In the following days, it became clear that the city of Charleston blamed the seamen for directly causing the riot, and that the riot targeted Black Charlestonians. In the News and Courier, Charleston mayor Tristram T. Hyde described “‘I will ask that W.G. Fridie, whose barber shop on King Street was demolished by the sailors, to draw up a bill of damages to be presented to the city government. This might set a precedent, but the Negroes of Charleston must be protected.’” Here, the mayor clearly acknowledges that the worst of the riot was felt by Charleston’s Black community. However, even though the riot impacted Black people the most, not even the mayor was empathetic to the violence they suffered. Instead, protecting the Black community was a matter of keeping the peace. “We are hoping that this morning saw the end of the disturbances, but if any action is taken by the Negroes against the whites or vice versa, I will ask that martial law be established.” His statement to the newspaper completely redirects responsibility from the riot.
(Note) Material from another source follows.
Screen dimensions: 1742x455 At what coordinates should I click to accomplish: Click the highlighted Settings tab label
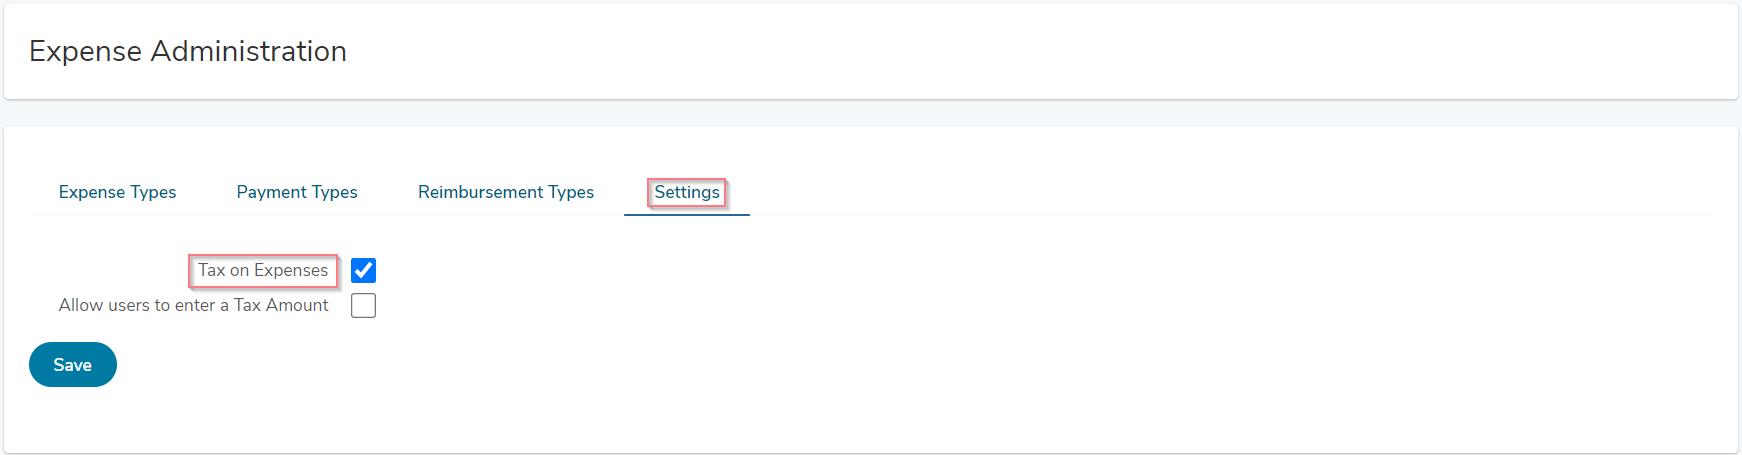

While he acknowledges that Black Charlestonians did not cause the riot and that white Charlestonians are likely to continue the violence, he is threatening the entire city with martial law on the occasion that Black community may decide to retaliate.4

In addition to the mayor’s ambivalent attitude, the News and Courier proceeded to victim blame the Black community. Such was the case with Isaiah Doctor (mistakenly referred to as Isaac in the newspaper).5 The article suggested he was somehow responsible for his own death. “One version is that Doctor jostled through two bluejackets, who remonstrated. Doctor is reported to have hurled epithets at the two white men and then to have committed assault with a weapon.” They do not provide another version. Instead, the article was written so that the reader comes to the same conclusion as the newspaper, that if Doctor hadn’t been so confrontational (not to be conceived as self-preservation), he wouldn’t have been murdered. This is a pattern of victim blaming continues throughout this entire article, as the actions of the rioting sailors are alluded to but never explained, while the actions of Black people are overtly described as senseless acts of violence.6

To be perfectly clear, Black people did not passively accept the violence of the riot, and consistently defended themselves throughout the long night. One other article described that while seamen targeted Black people, “Negroes, in many instances, threw brickbats and used pistols” to defend themselves.7 As the riot enveloped the city, it was noted that some Black chauffeur drivers working that night carried firearms with them, most likely to protect themselves from the rioters while they worked.8

Aside from African Americans defending themselves against the violence, very few white people were held accountable for the riot. For example, Jacob Cohen, and George Holliday were found innocent of Doctor’s murder. Instead, they were charged with rioting, and only served one year each incarcerated on a naval brig. Similarly, William Brown, a Black man who fled from an armed officer, was shot in the knee and succumbed to his injury days later. His killers were acquitted of all charges.9

After the riot, and the media’s gaslighting of the Black community as to why the riot took place to begin with, Black Charlestonians continued to find ways to recover. The riot pushed the Black community to be more vocal in their demand for Black police officers. Similarly, organizations like the National Association for the Advancement of Colored People pressured the rioting seamen to be held accountable for the violence they brought to the city.10

While the real perpetrators of the riot were slapped on the wrist, and there would be no Black officers added to the police force, Black Charlestonians resisted by moving forward. The violence transpired because of the mere presence of Black people, so Black people continued to keep their presence in the spaces that were rightly their own. As was expected in the News and Courier, W.G. Fridie filed to have his business restored.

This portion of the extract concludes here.